Figure 1. Characterization of cycD2SV aggregation in immortalized cell lines.

HEK293 cells transfected with cycD2SVmyc (A–D), cycD2myc (E–H) and cycB1 (I, J) processed for myc (A, C, E, G) and cycB1 (I) immunostaining and nuclear stain (B, D, F, H, J). HEK293 cells co-transfected with cycD2myc and CDK4 (K–M) and cycD2SVmyc and CDK4 (N–P) processed for cycD2SV (K), cycD2 (N) and CDK4 (L, O). NIH-3T3 (R, U), T47D (S, V) and MCF7 (T, W) cells transfected with cycD2SVmyc and processed for myc (R, S, T) immunostaining and nuclear stain (U, V, W).

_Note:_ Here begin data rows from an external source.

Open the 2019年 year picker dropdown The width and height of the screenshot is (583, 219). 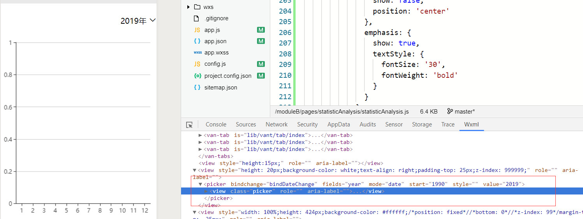[138, 21]
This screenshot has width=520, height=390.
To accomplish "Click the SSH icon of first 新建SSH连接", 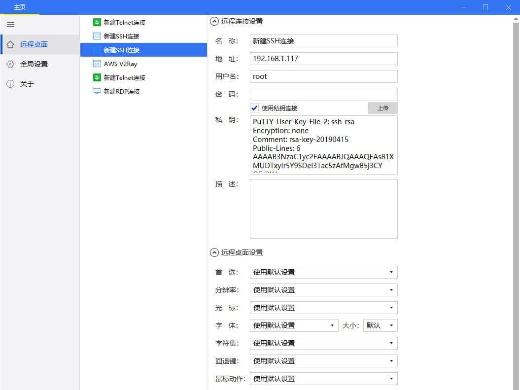I will 96,36.
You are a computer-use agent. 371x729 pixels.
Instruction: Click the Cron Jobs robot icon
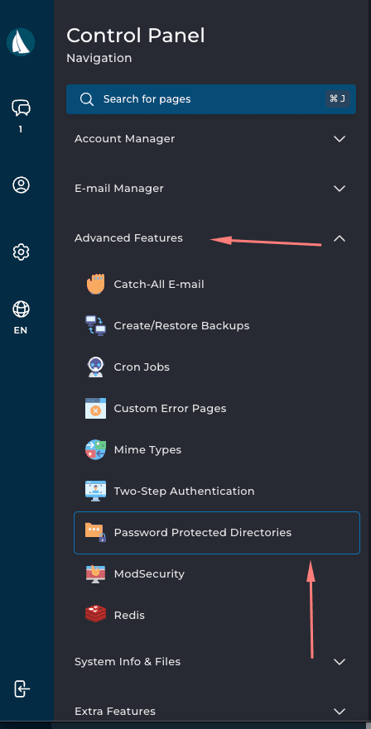tap(95, 367)
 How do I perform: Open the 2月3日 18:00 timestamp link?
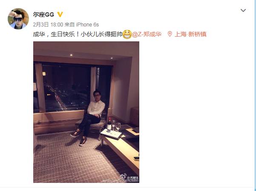tap(48, 25)
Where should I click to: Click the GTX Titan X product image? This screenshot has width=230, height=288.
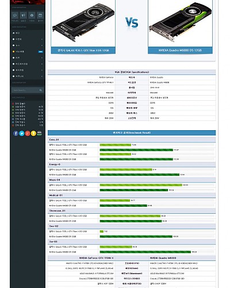tap(83, 23)
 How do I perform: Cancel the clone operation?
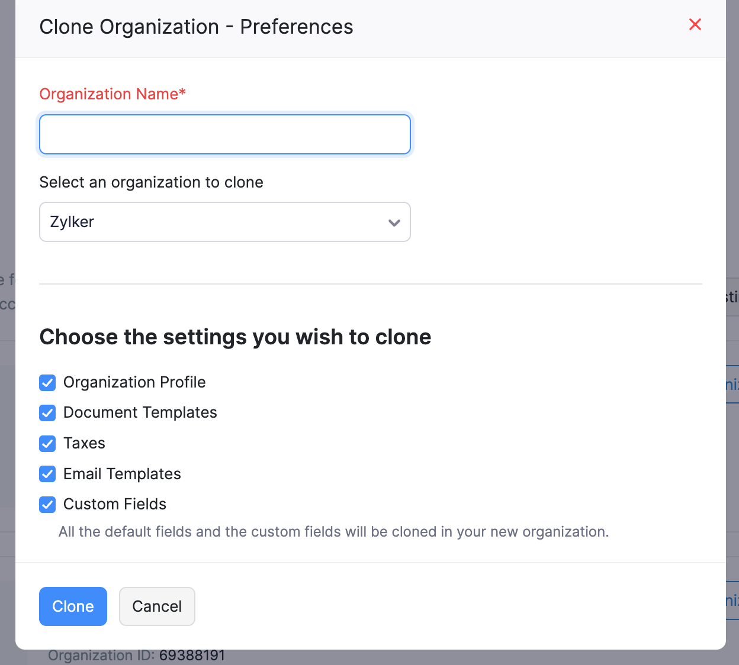click(x=157, y=606)
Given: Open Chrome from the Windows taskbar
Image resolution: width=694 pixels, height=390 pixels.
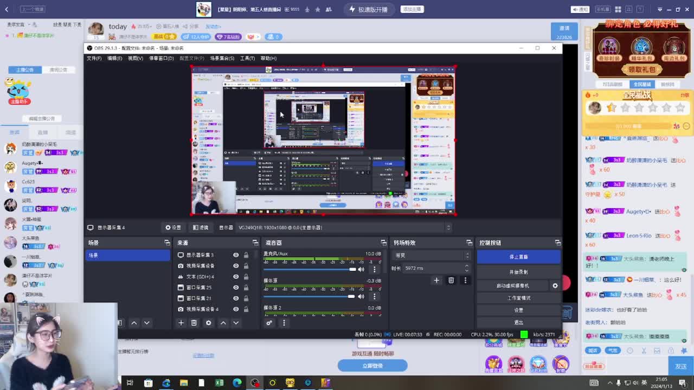Looking at the screenshot, I should click(166, 383).
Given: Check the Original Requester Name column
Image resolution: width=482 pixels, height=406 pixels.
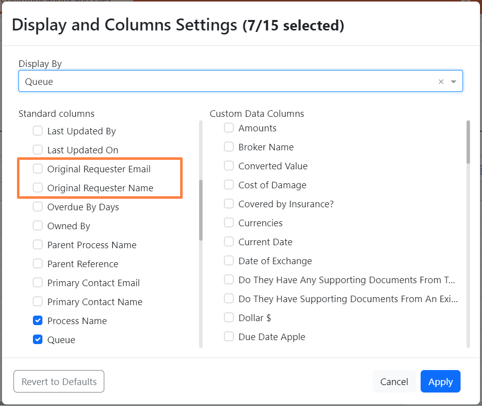Looking at the screenshot, I should pyautogui.click(x=38, y=188).
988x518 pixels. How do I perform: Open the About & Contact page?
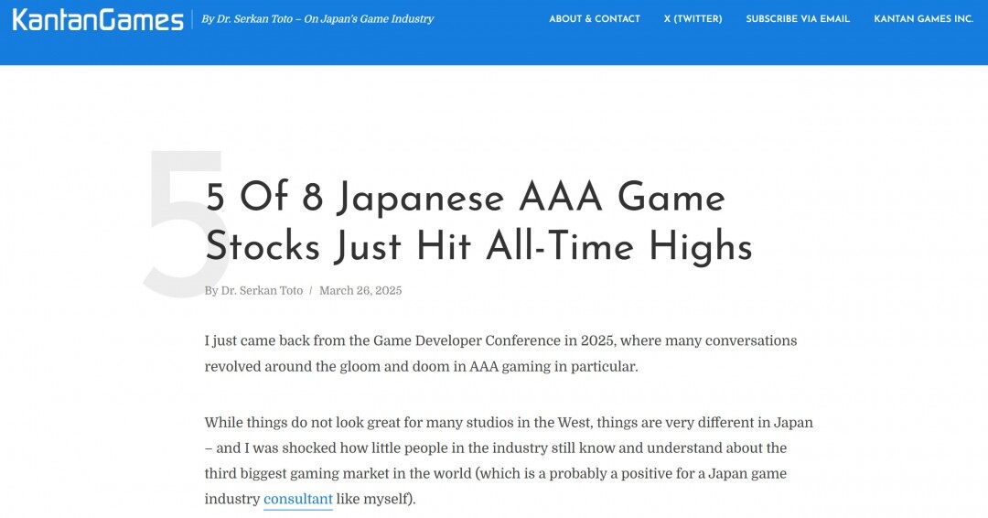(x=595, y=19)
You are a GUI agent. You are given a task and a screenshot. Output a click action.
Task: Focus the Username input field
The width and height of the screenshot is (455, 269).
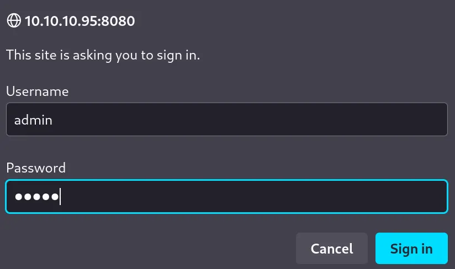pyautogui.click(x=226, y=119)
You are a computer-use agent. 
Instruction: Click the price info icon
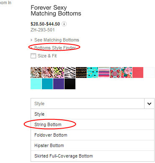64,24
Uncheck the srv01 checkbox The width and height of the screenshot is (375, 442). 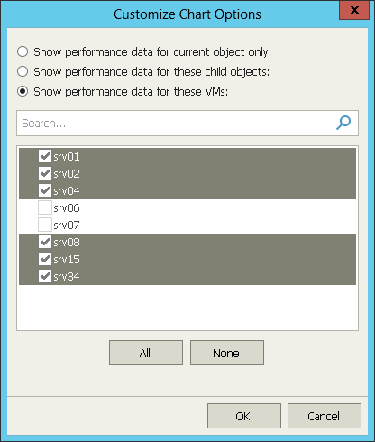45,156
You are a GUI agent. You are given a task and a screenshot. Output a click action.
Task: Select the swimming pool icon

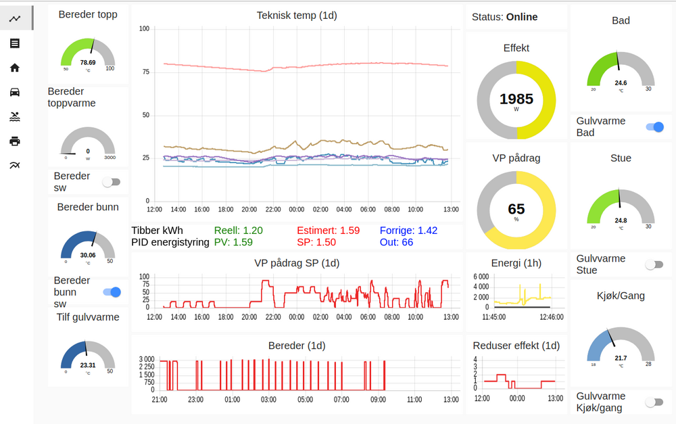[15, 116]
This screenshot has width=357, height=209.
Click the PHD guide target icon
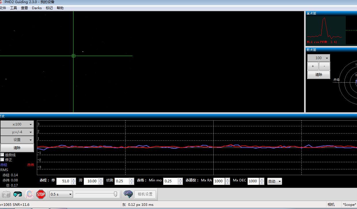coord(29,194)
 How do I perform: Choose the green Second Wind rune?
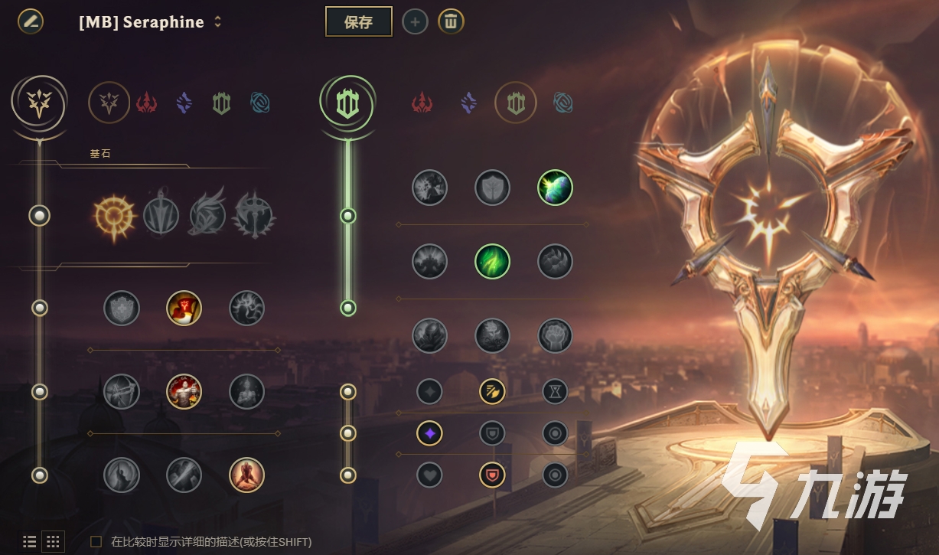tap(492, 261)
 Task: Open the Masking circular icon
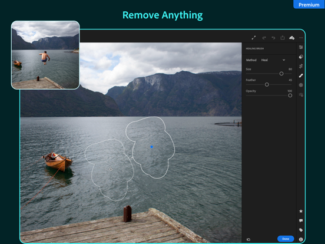coord(301,85)
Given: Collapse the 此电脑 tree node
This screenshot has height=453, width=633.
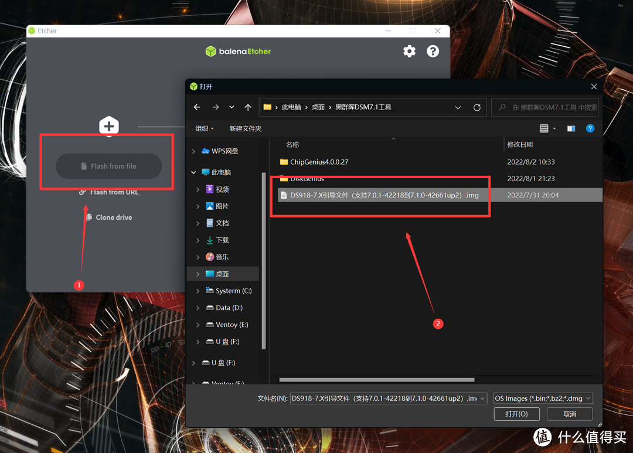Looking at the screenshot, I should pyautogui.click(x=194, y=172).
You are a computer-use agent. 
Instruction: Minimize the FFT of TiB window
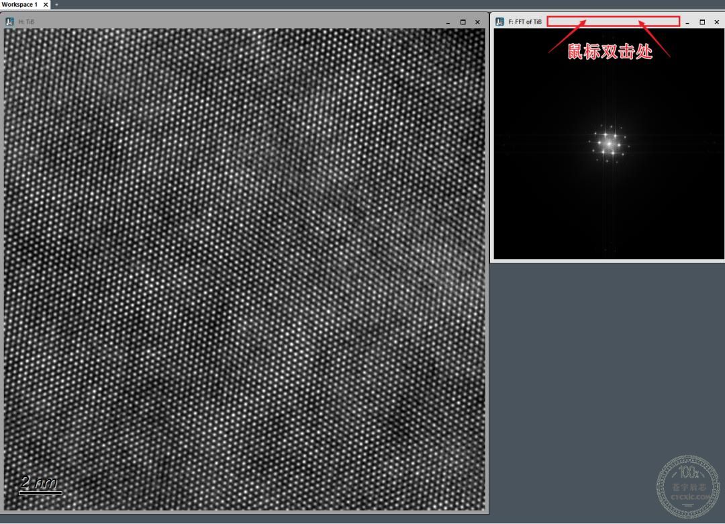[x=687, y=22]
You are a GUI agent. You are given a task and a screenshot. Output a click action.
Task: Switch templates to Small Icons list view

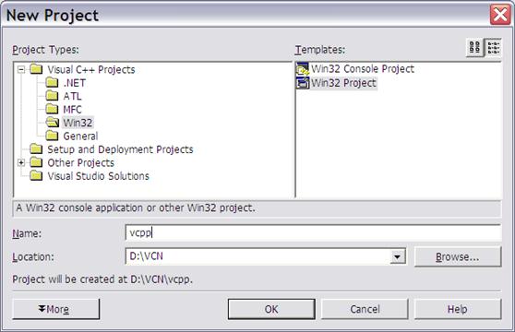[x=494, y=48]
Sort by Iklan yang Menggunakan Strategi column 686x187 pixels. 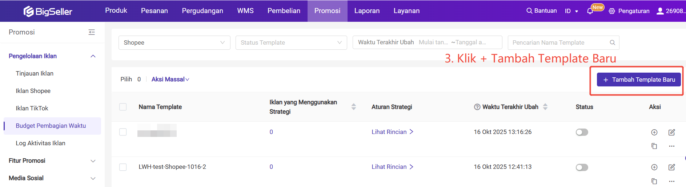353,107
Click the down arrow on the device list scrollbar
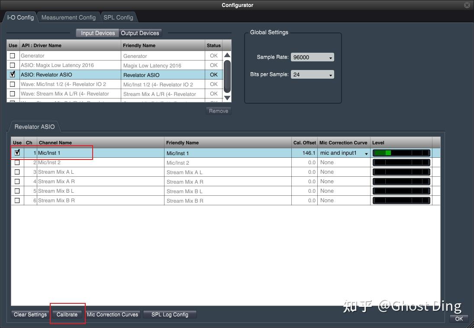474x328 pixels. 227,98
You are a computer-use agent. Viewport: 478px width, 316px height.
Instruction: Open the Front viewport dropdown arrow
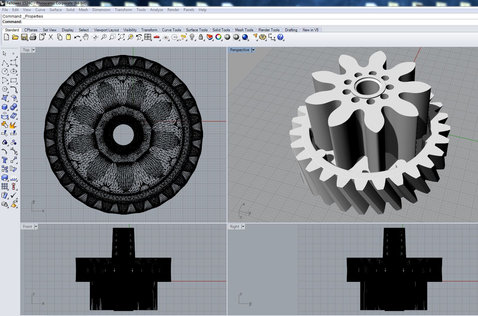pyautogui.click(x=36, y=227)
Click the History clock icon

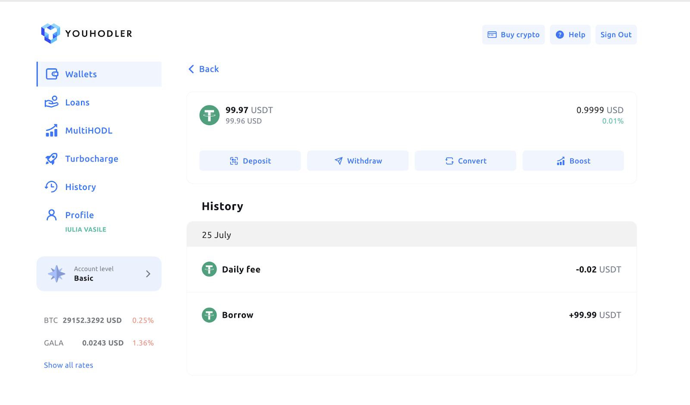click(51, 187)
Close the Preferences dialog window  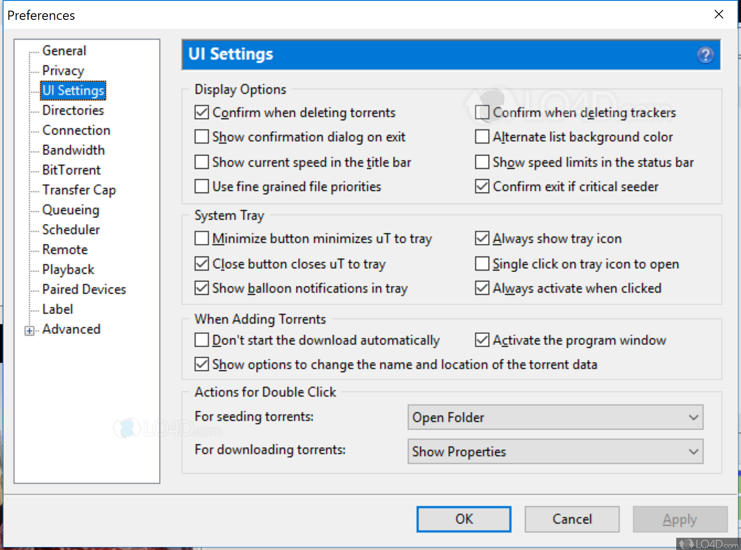[718, 15]
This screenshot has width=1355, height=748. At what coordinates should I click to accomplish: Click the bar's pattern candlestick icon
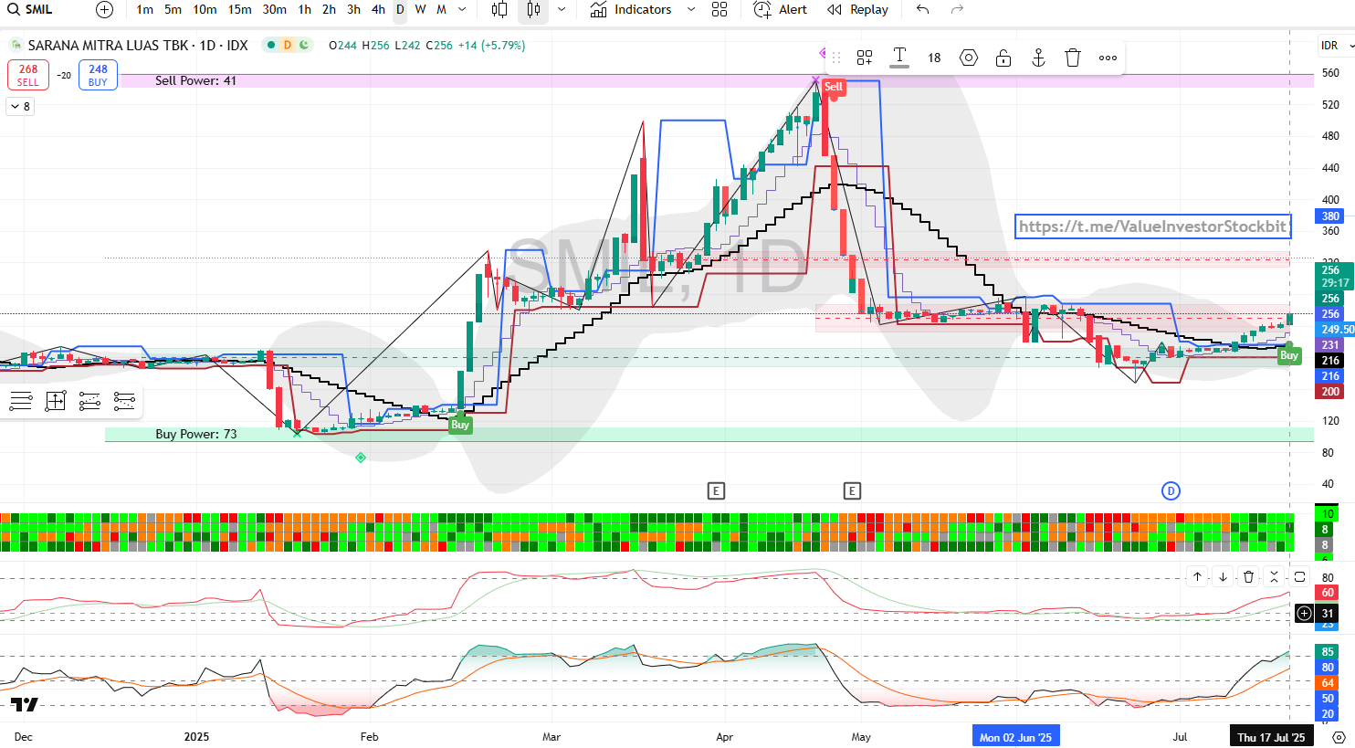[533, 10]
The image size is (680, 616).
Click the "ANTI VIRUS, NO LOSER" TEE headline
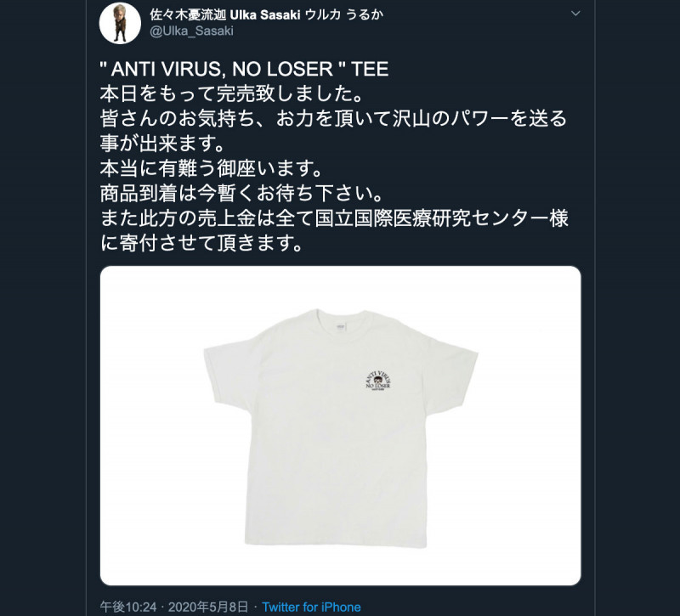click(244, 70)
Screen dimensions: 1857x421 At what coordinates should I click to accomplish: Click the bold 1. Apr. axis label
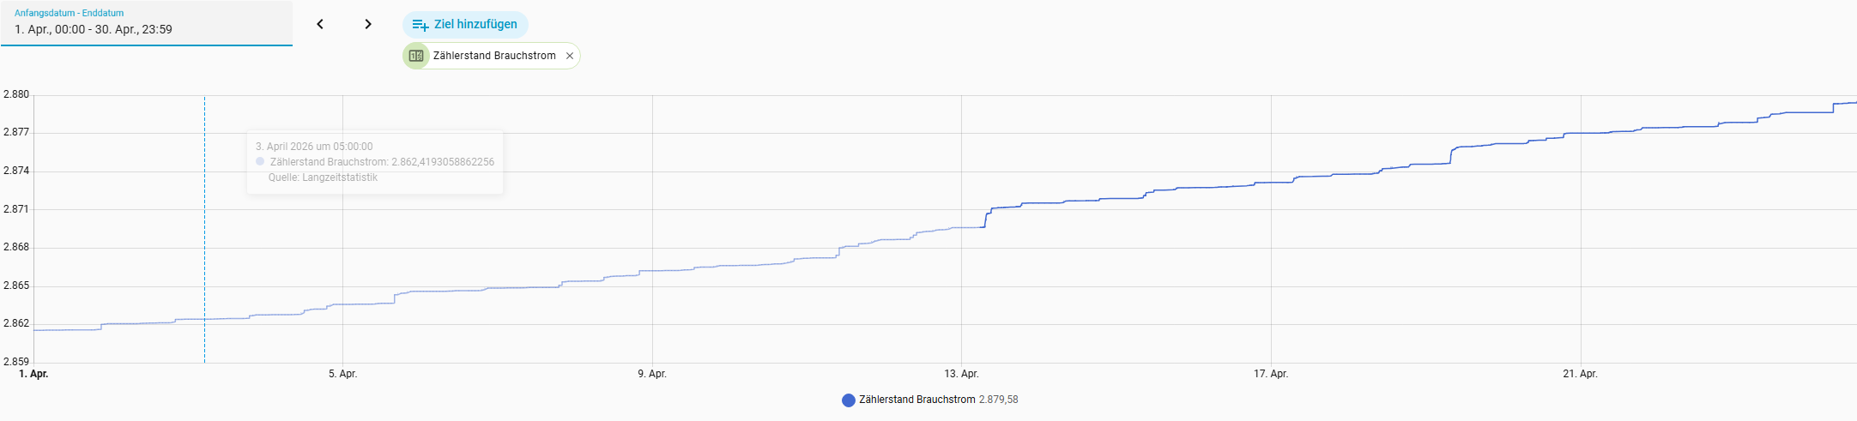(33, 374)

The percentage of HEK293 cells positive for protein aggregation was determined for cycD2SVmyc, cycD2myc, cycB1, cycD2SV plus CDK4 and cycD2 plus CDK4 transfected cells (Q). Cells positive for protein aggregates were quantified and expressed as a percent of total counted cells (Q). Non-transfected (Non-tf) cells stained with myc antibodies were used as a control for protein aggregation. Values are expressed as mean ± SEM. One way ANOVA, *p<0.05 compared to non-transfected control, approximately 1000 cells were counted for each group from three independent experiments (N = 3). Endogenous cycD2 (Aa, Bb) and cycD2SV (Cc, Dd) expression was analyzed in untransfected HEK283 cells. Cells were processed for cycD2 (Aa) and cycD2SV (Cc) immunostaining and nuclear stain (Bb, Dd, and Ff). Primary antibody was omitted as a control (Ee, Ff). Scale bar is 20 µm (A–J; K–P; R, U; S, V; T, W; Aa–Ff).